Hi,
thanks for your post, and sorry for the trouble.
I’m not sure that I understand. What exactly is the problem?
Regards,
Tobias
Thread Starter
ricmo
(@ricmo)
The issue is that the table should normally show 8 columns, such as in here:
https://www.macgamerhq.com/apple-m1/native-mac-m1-games/
But when used elsewhere with filtering + hide_columns, only 6 rows show. No matter the code I used, the hide_columns is not working and even when removing all hide_columns, I can’t see all 8 columns.
Such as in here:
https://www.macgamerhq.com/apple-m1/sims-4-m1-mac/
Hi,
the cause for that probably is the CSS code
.m1-native .column-3,
.m1-native .column-9,
.m1-native .column-10 {
display: none;
}
that is in your “Custom CSS”.
Regards,
Tobias
Thread Starter
ricmo
(@ricmo)
Hi Tobias,
That’s what I imagined at first, but the hidden columns are not the same when using filtering?
Maybe it’s because the hide_columns function counts columns differently? If that’s the case, how can I ensure both versions hide the same columns?
Hi,
hide_columns will always count the columns as they are shown on the “Edit” screen.

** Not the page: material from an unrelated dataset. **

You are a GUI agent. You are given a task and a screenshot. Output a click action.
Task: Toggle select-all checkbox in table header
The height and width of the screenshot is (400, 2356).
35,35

The “Custom CSS” will count (starting with a “fresh” count) only the columns that are sent to the browser (so it will take the remaining columns after hide_columns has been processed and only work with those).
Regards,
Tobias
Thread Starter
ricmo
(@ricmo)
Thank you for the feedback Tobias. I found other solutions.

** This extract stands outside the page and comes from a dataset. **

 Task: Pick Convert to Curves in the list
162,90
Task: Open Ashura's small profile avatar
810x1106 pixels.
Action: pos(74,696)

Last question, when setting width for a column, such as:
.tablepress-id-11 .column-6 {
width: 300px !important;
}
Is it really necessary to use the !important ?
I find this to be an issue when dealing with Row Filtering function…
Hi,
the !important flag is used to overwrite CSS of higher priority. Whether it is necessary or not depends on the influence of other CSS, so it always has to be tested.
Note that the Row Filtering Extension has no influence on the layout in any way. It only defines which rows to show. Now, when there are cells with e.g. wide content, that will influence the column width.